Today, I rode home from work on my bike, Sandy.  We got caught in an epic down pour, and I couldn’t be happier about it. 

She is a great  companion for daily adventures!  I spend most of my career thinking about how to appropriately analyze and utilize information.  But life can’t always be lived by processing information in such a systematic manner.  Sometimes the most important gifts, the most beautiful moments come from just trusting ourselves to know what we need or want without over thinking things. 

That is what happened when I bought Sandy the Bike.  I hadn’t owned a bike since I was a teenager; and have been known to get scared and intentionally bail off of a bike in a preemptive move to avoid uncontrolled crashing.  So, you can understand why riding a bike in NYC would seem like a scary and stupid proposition.  Or so I thought, until……Hurricane Sandy.  After a week of hellish bus commuting post-hurricane, I was completely fed-up!  Staggering into the office after a retched 3-hour bus trip, my co-worker casually commented, “this is why I love to bike commute...”.  Something in me snapped - I decided to buy a bike… the next day, without a doubt, I would become a bike commuter; and the sooner, the better.  It actually took me 2 full days to find the right bike, but within 72 hours of my decision I had practiced and geared up for a 14-mile round-trip work commute. 

My co-workers and a few friends were mystified, perhaps horrified.  Their advice ranged from, “…don’t make a drastic purchasing decision during a time of stress” to “but you don’t ride bikes, and it will be dangerous, you could get hurt”. Still others were very supportive: “what a great source of exercise!”, “go for it – why not?!”.  I knew that I wanted a new way to explore my city, I didn’t want to be beholden to other forms of transit any longer, and I LOVE a challenge – Illogical/impulsive/impractical or not, I just knew that I wanted this, no other information needed.  Now, my bike commute is one of the happiest parts of my weeks, even in a summer down pour!
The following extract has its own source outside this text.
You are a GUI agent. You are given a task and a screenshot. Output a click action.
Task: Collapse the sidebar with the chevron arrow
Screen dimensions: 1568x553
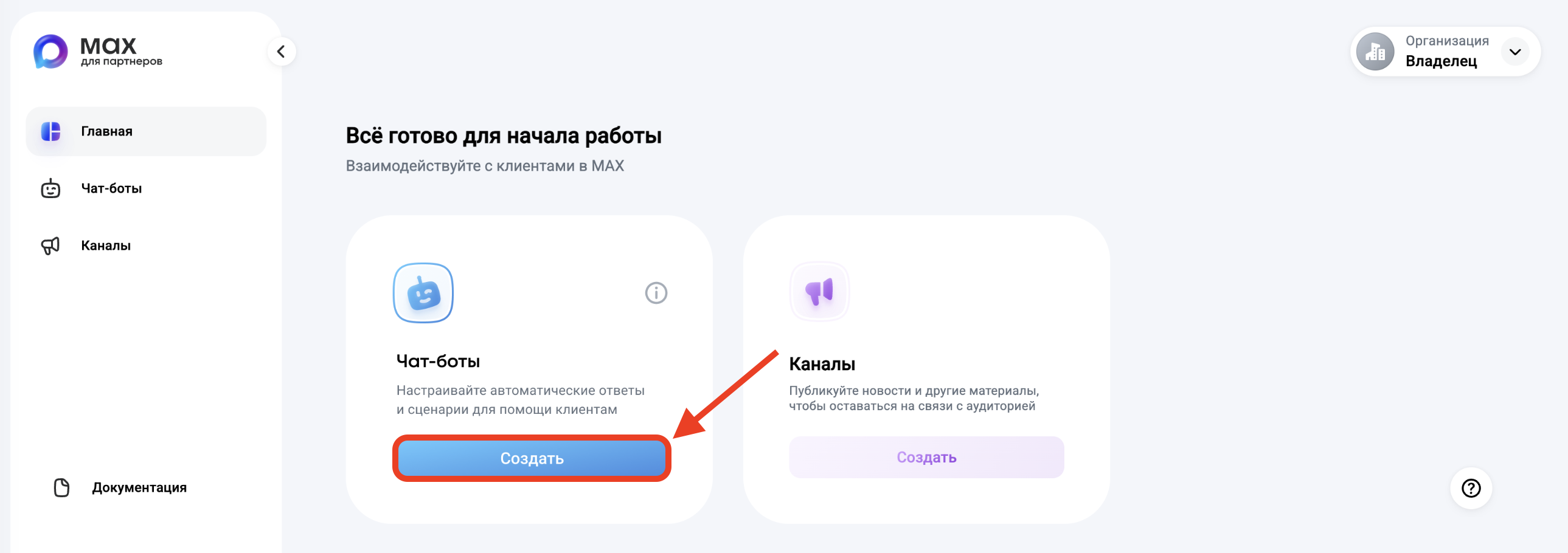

Today, for example, despite collecting precise information about the weather forecast, I found myself pushing on for 30 minutes in the rain (soaking wet and laughing about it most of the way). I finally had to take shelter at a bus stop when I could no longer see clearly.  At the bus stop, I met another cyclist who was waiting out the storm.  For twenty minutes I had an amazing conversation with a new friend – he worked in Rwanda; he and his girlfriend were thinking of moving to CO, where I am from; we exchanged stories of culture-shock upon returning to NYC; NYC burnout symptoms; etc.  Such enjoyable, spontaneous conversations rarely happen between New Yorkers, unless the conditions are just right (or just awful enough). It was a wonderful evening, full of life’s magic; and all because of my uniformed, under-analyzed decision to embrace my pal Sandy in my life.